Some of our samples had very few sequences - some even had 0! (This is because we only used 1% of the total data, to make analysis quicker.) For the purposes of this tutorial, we're going to want to get rid of the least abundant ones. There's not a clear cutoff in the distribution we see above, so let's just take only samples with >200 sequences.

In [None]:
# phyloseq has a function to do this, called prune_samples

ps.cutoff = prune_samples(sample_sums(ps)>=200, ps)

In [None]:
ps.cutoff
# You can see we now have fewer samples (42)

In [None]:
# In the cells below, see what happens if you change the cutoff from 200 to something else.
# Be sure the last command you run sets the cutoff to something appropriate.

In [None]:
# Let's look at the taxonomic identity of the OTUs in our samples.
# We can use the plot_bar function from phyloseq

options(repr.plot.width=6, repr.plot.height=5)
# Sets the plot size
plot_bar(ps.cutoff, fill="Phylum")

In [None]:
# Can you run the same bar graph command, but use a different taxonomic classification than Phylum? 
# What do you get?

In [None]:
# Okay, those plots are interesting, but they're the absolute abundances of each OTU
# We know that sequencing idiosyncracies, not real ecology, are likely driving differences.
# We might rather look at the relative abundance (fraction of total community)
# Phyloseq has a function to transform sample counts:
ps.norm = transform_sample_counts(ps.cutoff, function(x) x / sum(x) )
    
# And then we can make the same plot
options(repr.plot.width=6, repr.plot.height=5)
plot_bar(ps.norm, fill="Phylum")

In [None]:
# We might also be interested in what information we have about the samples.
# You saw some of the categories when you ran head(sample_data(ps)) earlier.

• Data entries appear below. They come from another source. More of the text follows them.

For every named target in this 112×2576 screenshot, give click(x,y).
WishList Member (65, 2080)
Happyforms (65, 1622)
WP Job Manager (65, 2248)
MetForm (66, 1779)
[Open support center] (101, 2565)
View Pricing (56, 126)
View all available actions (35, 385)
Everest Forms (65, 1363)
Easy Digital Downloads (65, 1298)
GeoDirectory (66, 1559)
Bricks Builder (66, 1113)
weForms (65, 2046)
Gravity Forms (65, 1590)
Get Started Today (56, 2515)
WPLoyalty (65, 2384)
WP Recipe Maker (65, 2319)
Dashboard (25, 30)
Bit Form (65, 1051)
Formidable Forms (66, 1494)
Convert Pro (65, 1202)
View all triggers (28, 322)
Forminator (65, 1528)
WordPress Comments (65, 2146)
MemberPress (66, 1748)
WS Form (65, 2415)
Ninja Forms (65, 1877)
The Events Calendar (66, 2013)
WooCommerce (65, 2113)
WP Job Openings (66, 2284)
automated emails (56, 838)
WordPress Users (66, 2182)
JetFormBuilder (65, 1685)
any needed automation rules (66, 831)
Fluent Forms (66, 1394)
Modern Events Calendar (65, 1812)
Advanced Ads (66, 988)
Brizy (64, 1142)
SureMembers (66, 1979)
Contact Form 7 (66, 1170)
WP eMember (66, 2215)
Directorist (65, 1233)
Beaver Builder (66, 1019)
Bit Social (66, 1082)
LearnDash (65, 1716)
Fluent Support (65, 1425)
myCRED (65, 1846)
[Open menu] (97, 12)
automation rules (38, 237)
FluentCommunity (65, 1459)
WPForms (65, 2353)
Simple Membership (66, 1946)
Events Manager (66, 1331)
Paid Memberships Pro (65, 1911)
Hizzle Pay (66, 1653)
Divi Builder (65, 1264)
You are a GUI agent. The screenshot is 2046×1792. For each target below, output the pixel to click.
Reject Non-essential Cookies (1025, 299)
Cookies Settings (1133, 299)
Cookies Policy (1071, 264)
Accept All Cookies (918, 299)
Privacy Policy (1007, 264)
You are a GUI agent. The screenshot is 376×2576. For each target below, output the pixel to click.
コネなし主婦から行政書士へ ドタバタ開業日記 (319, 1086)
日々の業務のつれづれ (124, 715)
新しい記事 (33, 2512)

# We can use the following command to look at just the column names of our sample data:
colnames(sample_data(ps.cutoff))

In [None]:
# Now we can group the bar charts we made above by different categories
# To do this, we add the facet_grid command:

In [None]:
options(repr.plot.width=8, repr.plot.height=5)
# Sets the plot size

plot_bar(ps.norm, fill="Phylum") + facet_grid(~Vegetation, scale="free")
# Runs the plot_bar command, but grouped by Vegetation 

In [None]:
# You can group by different variables.
# Try grouping by phylum by changing the facet_grid command
# You might need to change the plot size to visualize it

In [None]:
# Explore the data however you like!